Neither of them spoke. All she heard was the hard pounding of their footsteps and the rush of air sucking in and out of her throat. She stumbled, pain lancing up her leg as she twisted her ankle on something underfoot—but she pushed on, lurched to the alley’s end, and hauled herself around the corner with both hands. Coming into the open, she launched herself onto the street she’d just come from and sprinted, racing as fast as she could despite the pain, arms pumping at her sides.

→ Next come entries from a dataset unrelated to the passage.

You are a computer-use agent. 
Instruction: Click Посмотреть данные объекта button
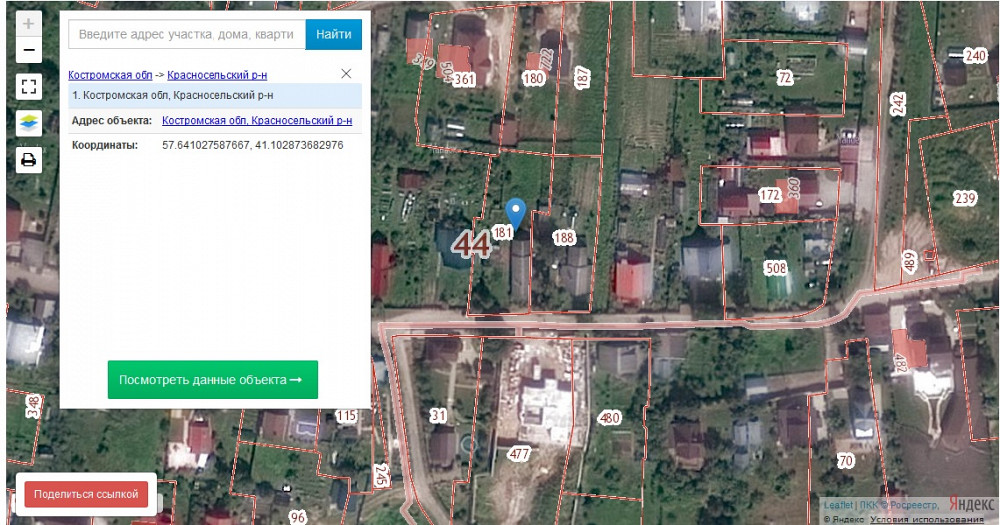click(x=213, y=380)
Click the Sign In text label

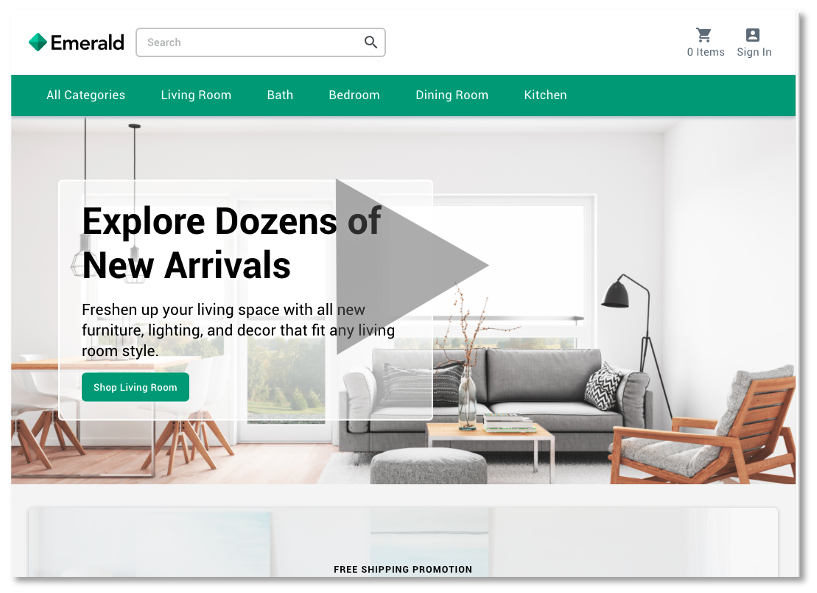point(754,52)
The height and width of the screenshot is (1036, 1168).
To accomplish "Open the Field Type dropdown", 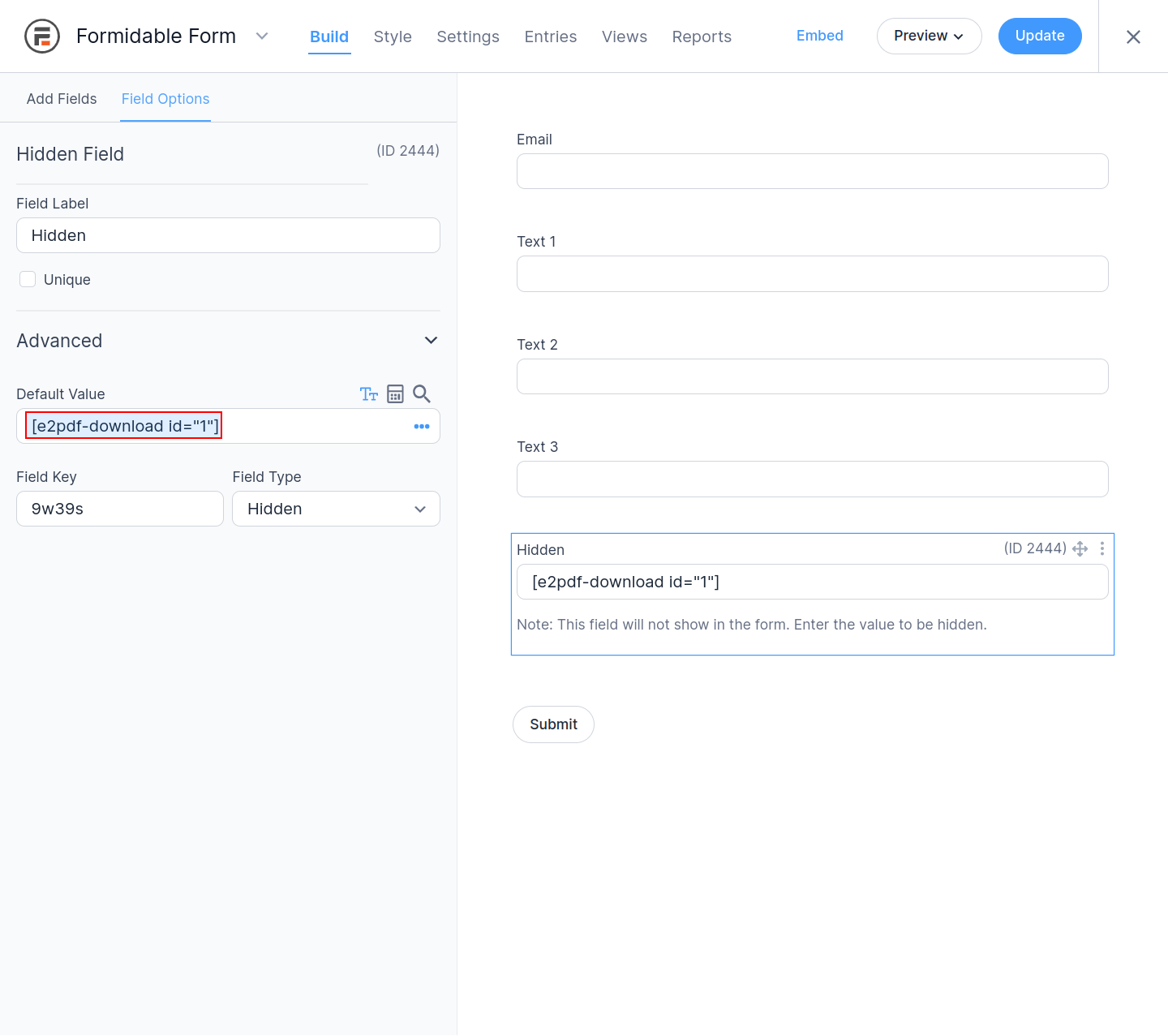I will (x=336, y=509).
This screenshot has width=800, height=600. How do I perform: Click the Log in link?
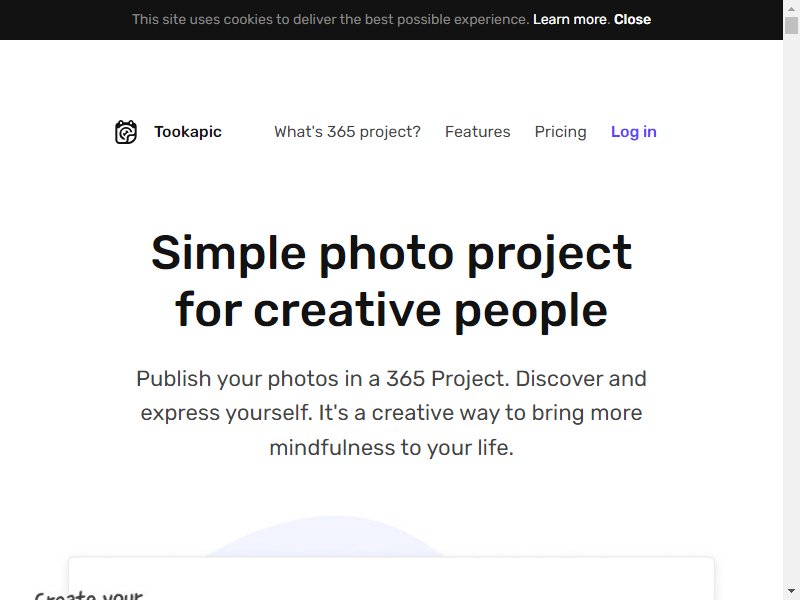[x=634, y=132]
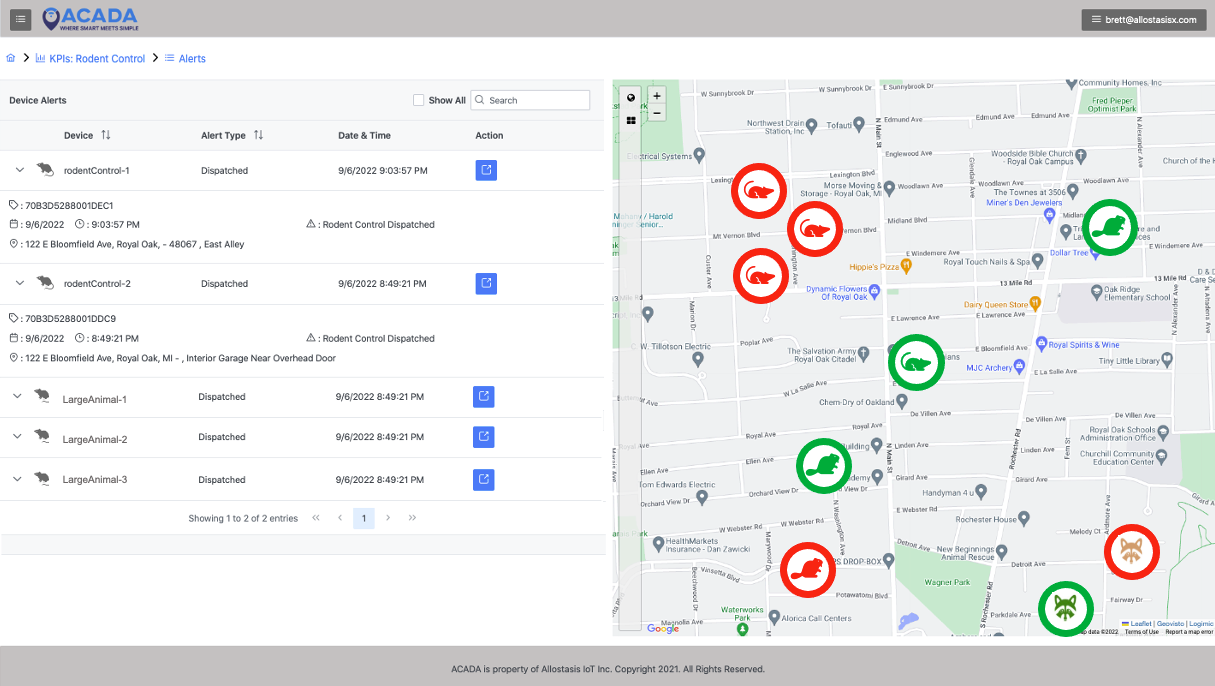1215x686 pixels.
Task: Click the red raccoon map marker
Action: click(x=1131, y=551)
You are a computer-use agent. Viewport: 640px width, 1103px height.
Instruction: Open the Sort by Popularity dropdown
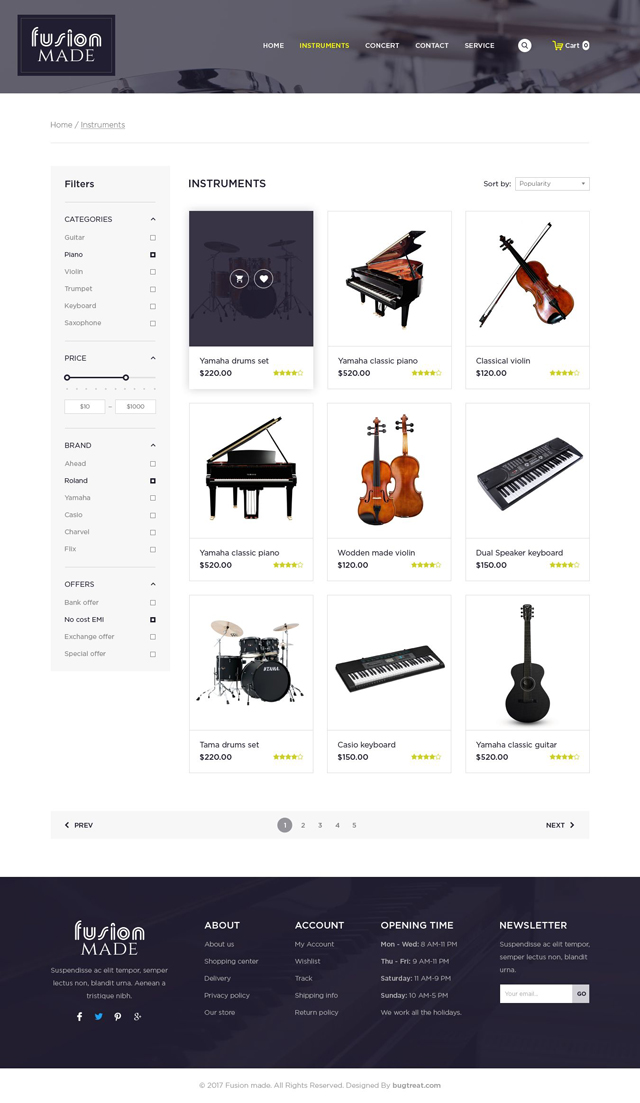(552, 184)
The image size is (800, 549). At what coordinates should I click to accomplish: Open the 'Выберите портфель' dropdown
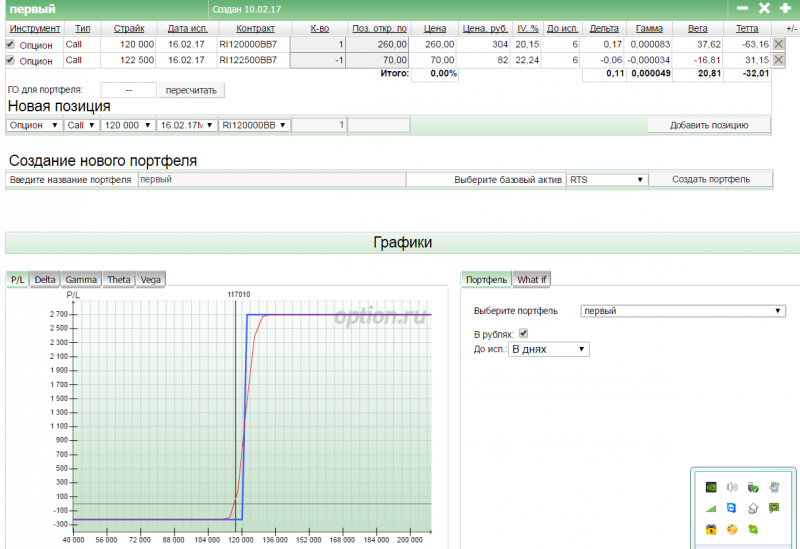click(683, 311)
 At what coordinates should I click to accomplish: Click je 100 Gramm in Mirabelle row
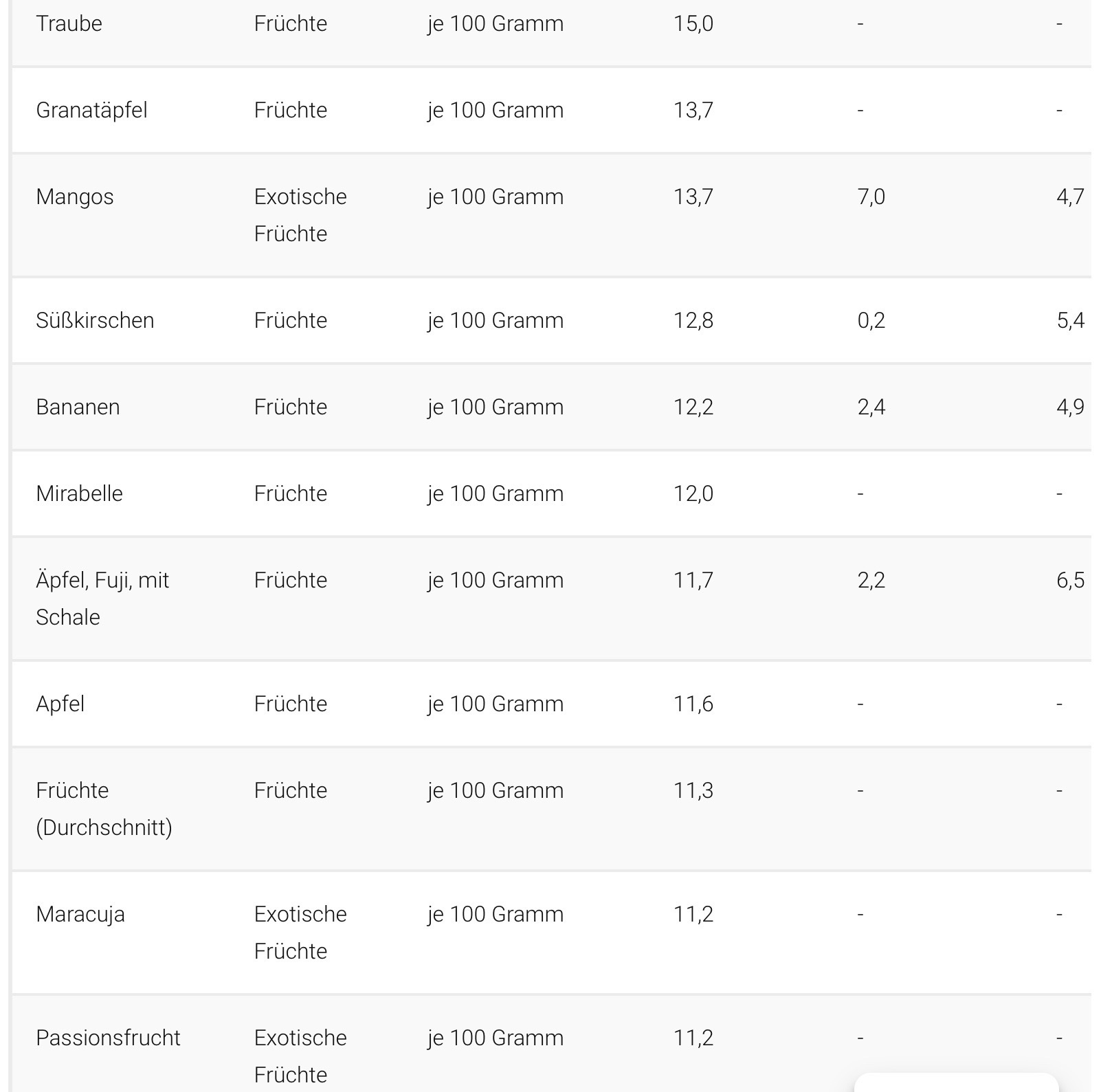coord(496,493)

He slammed into her. Rough hands grabbed her shoulders and shoved her forward.
She went sprawling.
Her hand
s and wrists caught the brunt of the fall, scraping hard against the old, broken concrete. She yelped as the impact slammed through her arms and shoulders and pain rang hard from her knees and shins, one of which caught the left-hand curb.
She twisted around.
“What the fuck, dude? You people have been chasing me for a fucking hour.” She took a ragged breath, hands and lungs shaking from both the exertion and the pain. “Did I do something to piss you off, or do you just like to pick on random fucking girls?”
He stood about half a meter away—far enough that she couldn’t have hit him even if she’d tried to kick out. Playing dumb, she felt, was a far better defense. No way in hell she could fight with him and come out in any winning shape.
Wincing, she pushed herself further upright, bringing her knees closer to her chest. Parts of her hands were bleeding. It was too dark to tell exact damage, but even in the dim light of the nearest rafter bulb, she could see how torn up the skin was. And her knees were already getting that familiar tickle under the denim of her jeans that meant she’d broken the skin there, too.
Give it another two minutes, and she’d be a bloody mess.
The man watched her, gaze flicking over her—by now, he would have noticed that she was not his target. Meese, after all, was quite recognizable with her orange hair, and Robin’s was about as black as it got.
“Where is the Fire girl?” he asked.
“Meese? I don’t fucking know. Haven’t exactly seen her since y’all started chasing me.” She wiped the heel of one hand on her jeans, then attempted to pick some grit from the wound. “Jesus fucking Christ.”
She was careful not to look at him, but she could feel his attention, and the unease it created slithered through her bones.
He didn’t move. “You’re a friend of hers, then?”
In the pause at the end of his sentence, Gun Guy yelled again, his voice even more distant than before.
“No,” Robin said.
This time, she made the mistake of meeting his eyes—and froze.
They were blue, like hers, but a lighter, grayer variety that appeared to pop from the shadows on his pale Caucasian features in a way that was both unsettling and striking. Roughly in his forties, there were two darts of scar tissue that made pock marks on his left cheek, as if he’d been hit with something a while ago, along with a crimp that interrupted his eyebrow on that side.